It might be a little embarrassing to talk about prostate stimulation, but don’t worry: Scientists publishing in Clinical Anatomy on Wednesday want to demystify this pleasure cavern that’s long been taboo in public discussions of sex.
Levin, a researcher at the University of Sheffield in the United Kingdom, points out that there’s a lot of research on the prostate’s reproductive function — the prostate is crucial to maintaining erections, and it’s involved in the release of seminal fluid during ejaculation — but that there’s not a ton of information out there on its potential for recreational fun.
“Most of the information about this pleasurable function comes from anecdotal sources,” he writes.
The subject is as sensitive as the organ itself. In the paper, Levin is talking about direct, physical stimulation of the prostate as a part of sexual interaction. This occurs through the anus and can be done with a finger (or multiple fingers), a sex toy, or really any other foreign object, though this latter group is not advisable.
Levin proposes a couple explanations why prodding and massaging the prostate during sex feels good. One is that the heightened body awareness it produces can increase genital awareness, as it has been shown to do in studies examining female orgasm. This can lead to rethinking sexual pleasure, associating new sensations with more familiar routes to pleasure.

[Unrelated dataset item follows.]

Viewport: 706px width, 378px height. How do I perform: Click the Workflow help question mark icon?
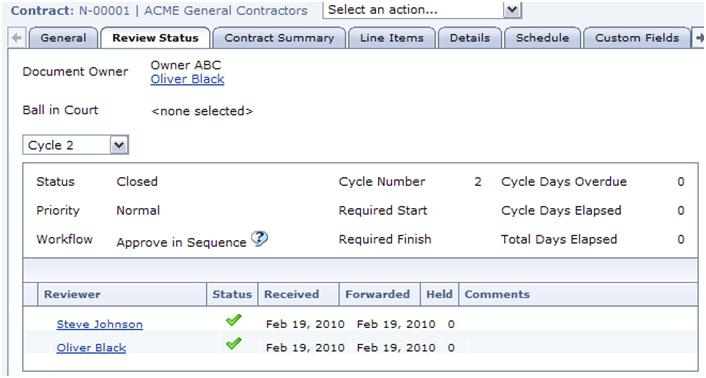point(259,238)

“The brain literature refers to this as ‘the plasticity of the brain’ but in lay parlance a common description is ‘rewiring of the brain,’” he writes.
This brain rewiring, in which a new, unexplored avenue of sexual pleasure can come to seem normal, could explain some people’s experiences with prostate orgasm. It’s hard to say the reasons prostate orgasm is so intense, though, since there haven’t been any laboratory studies on it.
For this reason, Levin writes, many people have to get their information from the internet.
“Unlike the sparsity of academic literature on prostate-induced orgasms there appears to be an enormous number of internet sites involving such activity,” he writes.
Specifically, he references the community page on the website of Aneros, a company that specializes in prostate stimulation toys. Some common themes among user discussions of prostate-induced orgasm, he says, are relaxation, time, and practice. And this is just the beginning.
“The scientific study of orgasm has always been challenging,” said Levin in a statement on Wednesday. “Those induced by prostate stimulation have been ignored. We have just started the journey on its discovery road.”
The next steps? Levin wants someone to do brain imaging studies of people having prostate-stimulated orgasms to compare them to people having penile stimulated orgasms. Any volunteers?